The arbitrator found that the Town had provided the grievor with reasonable accommodation in the circumstances, and dismissed the grievance. The arbitrator noted that there was no dispute that the Code obliged the Town to accommodate the grievor’s pregnancy. Further, the arbitrator found that the Town fulfilled the procedural aspect of its duty to accommodate because it seriously considered all relevant circumstances in determining how to accommodate the greivor, including her childcare obligations and the availability of daycare. The arbitrator also found that the Town fulfilled its substantive duty to accommodate by assigning the grievor modified duties on the day shift that were consistent with her limitations. Moreover, the arbitrator found that it was reasonable for the Town to assign the grievor to the day shift because she could not respond to emergencies, there was no meaningful work for her to perform at night, she could not be part of the minimum complement, and it did not constitute discrimination based on family status in the circumstances. The arbitrator found that no accommodation would have allowed the grievor to fulfill the essential duties of her firefighter position, and the grievor’s demand to stay on the 24-hour shift was effectively a demand for a “make-work” assignment, which the Code does not require employers to provide.

In concluding that there was no family status discrimination, the Arbitrator applied the Misetich test. The Misetich test was established by the Human Rights Tribunal of Ontario to replace a more restrictive test for family status discrimination developed by the Federal Court of Appeal. The test established by the Federal Court of Appeal required, among other factors, a demonstration that a legal obligation related to childcare is engaged, and that reasonable steps to self-accommodate have been taken prior to seeking accommodation from the employers.

Under the Misetich test, to constitute discrimination based on family status a workplace rule must constitute a “real disadvantage to the parent/child relationship and the responsibilities that flow from that relationship, and/or the employee’s work”. The employee is not required to self-accommodate, as under the test established by the Federal Court of Appeal, but the impact of the workplace rule is assessed contextually, which may involve considering other supports available to the employee.
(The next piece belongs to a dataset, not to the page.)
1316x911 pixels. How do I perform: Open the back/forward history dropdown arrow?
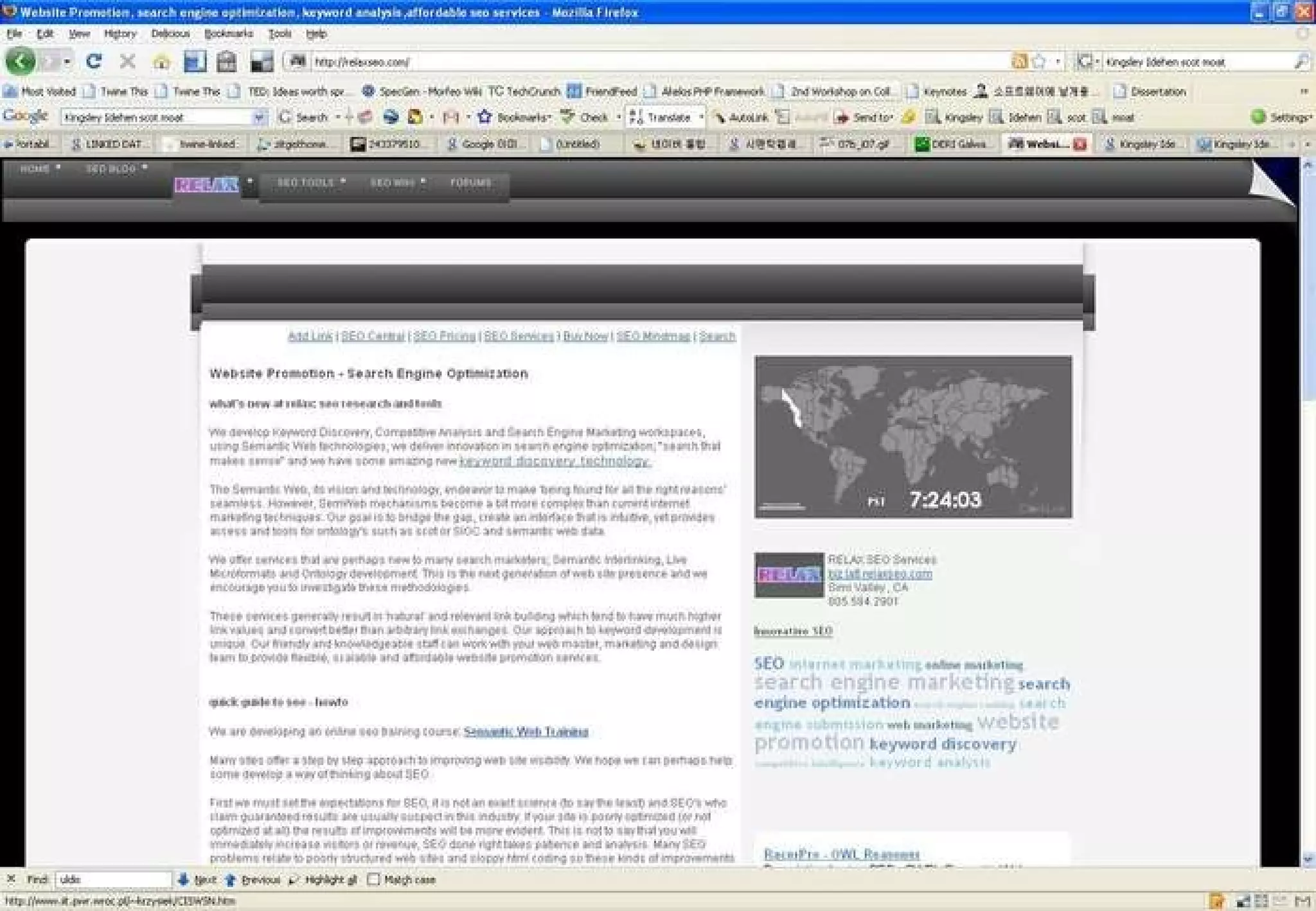67,62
In applying this test, the arbitrator found that the grievor did not suffer a real disadvantage because her childcare obligations “did not prevent her from attending work on a day shift schedule, and being scheduled on day shift did not prevent her from meeting her childcare obligations.” Thus, the arbitrator dismissed the grievance.

Takeaways

The Ajax decision provides employers with useful guidance on how far employers’ duty to accommodate extends, both with respect to accommodation based on family status, and accommodation more generally. First, Ajax sets out the principle that the duty to accommodate contains procedural and substantive components. Further, even if accommodation is required, employees must still be able to fulfill the essential duties of their roles. Employers need not provide employees with “make-work” assignments nor hire an additional employee to work alongside the accommodated employee to fulfill their duty to accommodate.

Ultimately, Ajax affirms the principle that accommodation does not have to be perfect, and it does not have to be the employee’s preferred accommodation. As long as the accommodation is reasonable—that is, as long as the accommodation meets the employee’s restrictions—the employer can accommodate in a way that best suits its operational requirements.

This blog is provided as an information service and summary of workplace legal issues.

This information is not intended as legal advice.